ブコウスキ−は、一度アルコ−ルに溺れて死にかけている。死んだところから、彼は書き始めたのだ。死のふちから彼は書いている。地下からとらえた生。彼は社会の底辺から世界を見、生命の底辺から人生を見ている。彼のほかの作品で、よく賭博師や売春婦が出てくるのは必然的と言える。一文無しで街を歩くとはどんなことか、彼にはそれが分かっている。  

映画「ナイト・オン・ザ・プラネット」でサントラを手がけたトム・ウェイツという音楽家を私は思い出す。彼もブコウスキ−と同じようにアンダ−グラウンドな芸術家だ。酒と女とブル−スと。この二人には何か無視できない共通性がある。真っ当な生活なんて糞くらえ、青春や高尚な芸術も糞くらえだ、といったニヒリスティックな世界観と、自分のスタイルへの愛着。一部の熱烈なファンを持つことも同じだ。彼らのファンたちも、自分のスタイルに愛着を持っている人間であることは間違いないだろう。  

地下にもぐる文学。文学は、自分の生活スタイルに合った作品を求める人たちの多様な要求に答えるために、ますますアンダ−グラウンド性を強めていくのだろうか。人々は自分が主人公になることを望み、自分のことが語られることを望む。ブコウスキ−がうけたのは、彼が描いたような人間の様相が、今まで語られてこなかったからだ。ある人々は彼の作品の中に、初めて自分を見いだしたのだろう。  
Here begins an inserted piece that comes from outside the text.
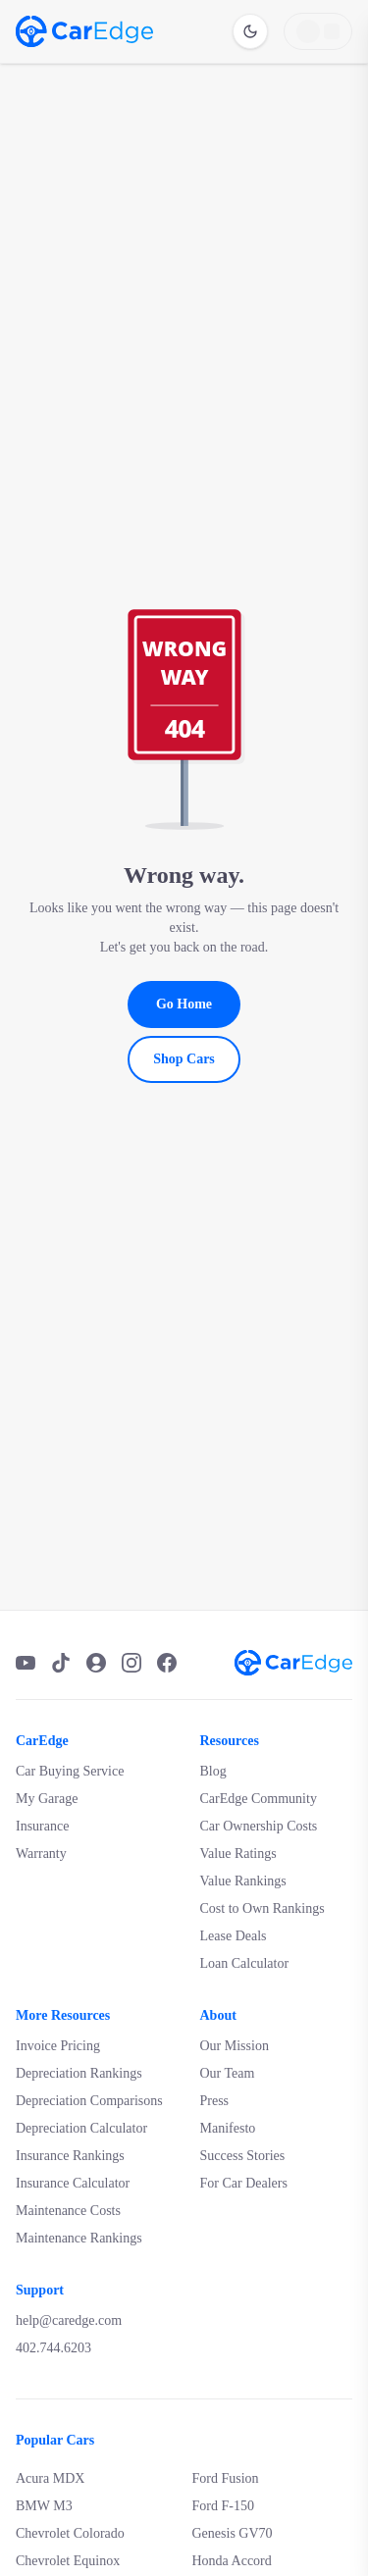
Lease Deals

だが、これからもそのほかの多くの人たちにブコウスキ−は否定され、けなされるだろう。実際くだらない作品も少なくない。とはいえ、間違いなくブコウスキ−にはほかの作家には決してない独特の魅力がある。無添加の乾いた明るさ。単純で予測不可能な人間の魅力。そしてこの作品ほど、人の少年時代をまざまざと思い起こさせる作品もほかにないだろう。それは、彼の人間の皮を剥ぐような率直な文章が、登場人物たちの息吹を読者に伝えるからだ。そして読み終えた後、何か不思議な力がわいてくるのをあなたは感じるだろう。